Questa parabola di Gesù è particolare: amministratore malvagio, titolo appropriato per una persona che cura gli interessi del padrone in modo disonesto per ottenerne un guadagno.
Questo servitore disonesto pensa tra se, il padrone sta ritardando il suo ritorno: forse non tornerà più e cerca di intascare il più possibile vedendo di sfruttare i servi e le serve del padrone affinché gli procurino più guadagni e poterseli godere: spendere e spandere a più non posso; tanto non sono suoi.
Prima che il padrone, se torna e mi trova mancante! Siccome so che è un uomo duro che prende anche dove non ha messo, e miete dove non ha seminato: non ho più molto tempo, devo racimolare il possibile e godermela finché sono ancora in tempo.




Voglio servirmi dei beni e dei tesori del padrone per me stesso senza pensare a nessuno, tutto quello che è del padrone, ora è mio, mi voglio divertire, fare festa, mangiare, bere alla faccia di quei servitori onesti che aspettano il padrone… che non verrà.
Comincia a picchiare i suoi servi e le serve, ingiuria, offende, critica i suoi fratelli, maltratta e ricatta i suoi debitori, vuole subito e tutto il denaro e fa l’avaro con colui al quale deve darne, per poi dissipare tutto nei piaceri personali. (mangiare, bere, a dismisura e divertimenti sfrenati).



Sa di aver fatto del danno, ma questo non è una condanna senza appello: tutti siamo in difetto davanti a Dio! Lui però non ha un pentimento sincero, non ha nessun sentimento positivo ne prospettiva futura: non vuole cambiare il suo atteggiamento, è un presuntuoso ed arrogante, perché non si fida del padrone, perché non si fida di se stesso, sapendo che è uomo malvagio, pensa che anche il suo padrone lo sia, e non ne conosce il perdono, la sua misericordia, il suo affetto.



Così si comporta di male in peggio con malvagità verso tutto e tutti.
Il cuore di quest’ uomo è malizioso e perfido: pensa degli altri ciò che vede in se stesso, e in questo si condanna.

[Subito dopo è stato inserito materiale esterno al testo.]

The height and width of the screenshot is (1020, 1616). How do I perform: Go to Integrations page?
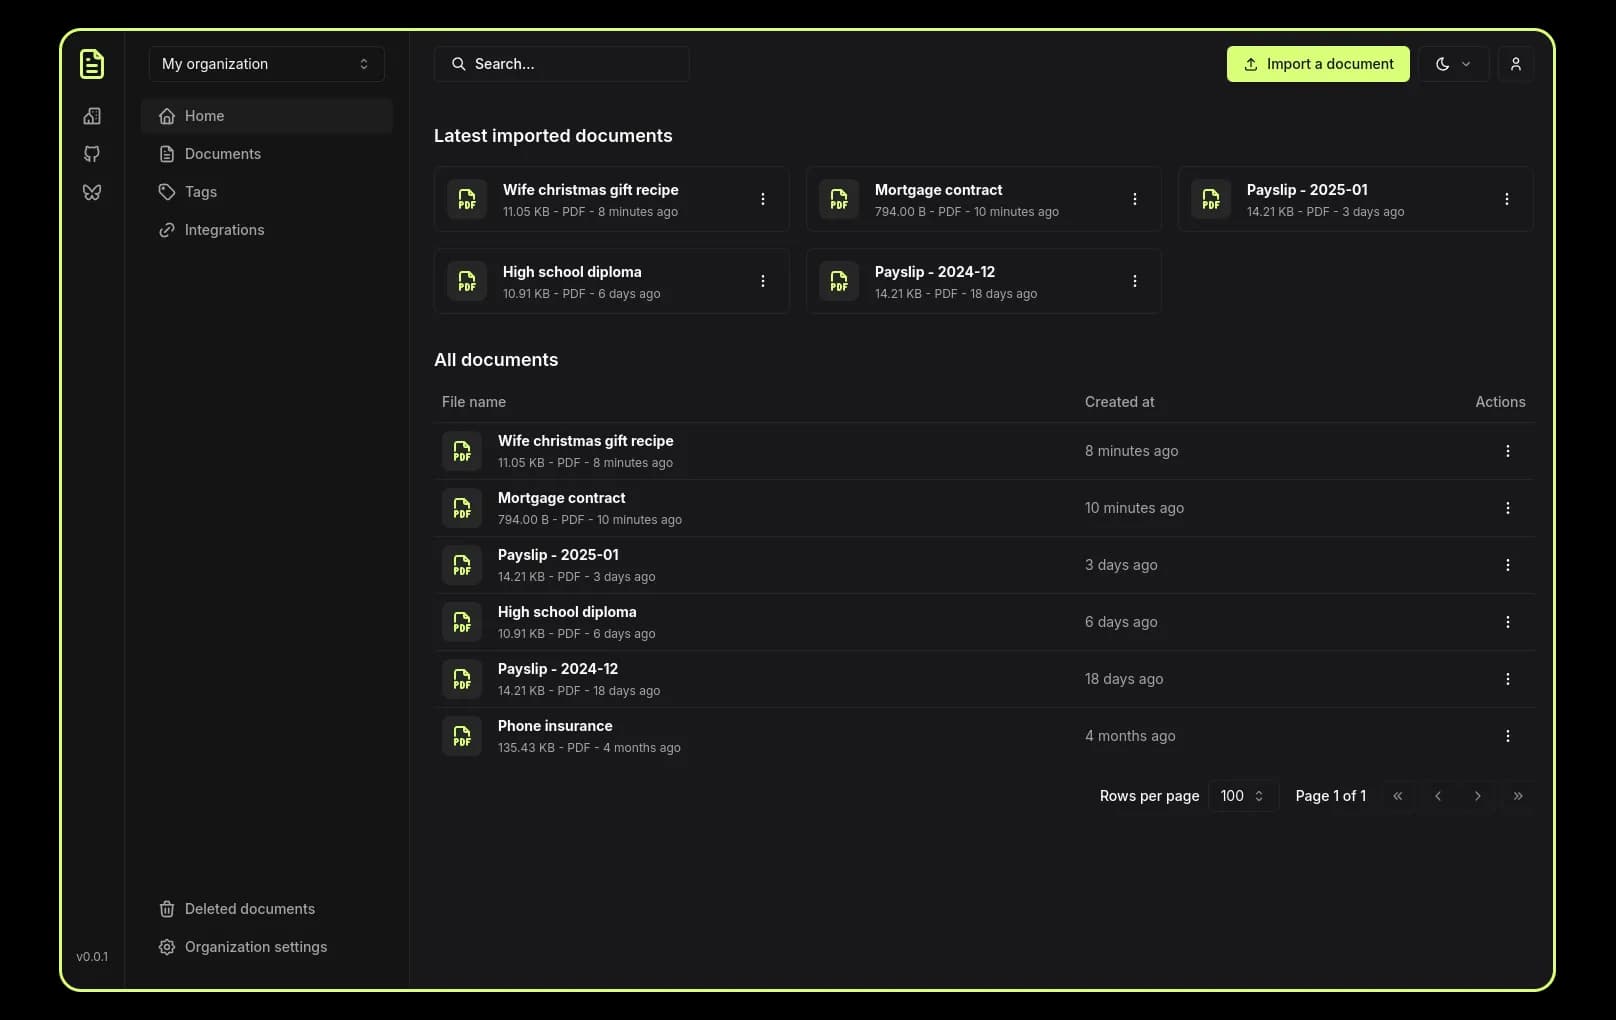coord(224,230)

Comportamento da puro egoista: prepotente, senza considerazione dell’ingiustizia e della sofferenza che può procurare alle persone, della demolizione dei beni degli altri e del valore che possono avere per la comunità, la società, la città.
















Questi beni che ci sono sulla terra neppure li possiamo trattare senza un’attenta valutazione come beni comuni, che servono a tutti e servono per una vita valida e di qualità
Il testo, è molto chiaro: la parabola è indirizzata per insegnamento ai discepoli, ma anche a tutti i credenti della chiesa futura che aspettano il ritorno del Signore e si comportano chi in un modo, chi in modo opposto.
Rendete conto di tutto il vostro operato annuncia Gesù ai discepoli e alla chiesa.
Rendete conto della fede, della parola che vi ho trasmesso, del perdono che vi ho portato, dell’amore, della speranza che vi ho messo nelle mani, dell’affetto e della simpatia che vi dovete dimostrare, della cura dell’ambiente in cui vivete: affinché tutti ne abbiate in abbondanza. 
Beni e tesori da donare ad altri che non sono ne migliori ne peggiori di voi ma che con voi condividono la vita. Non sperperateli, non nascondeteli, sono preziosi a voi e agli altri. 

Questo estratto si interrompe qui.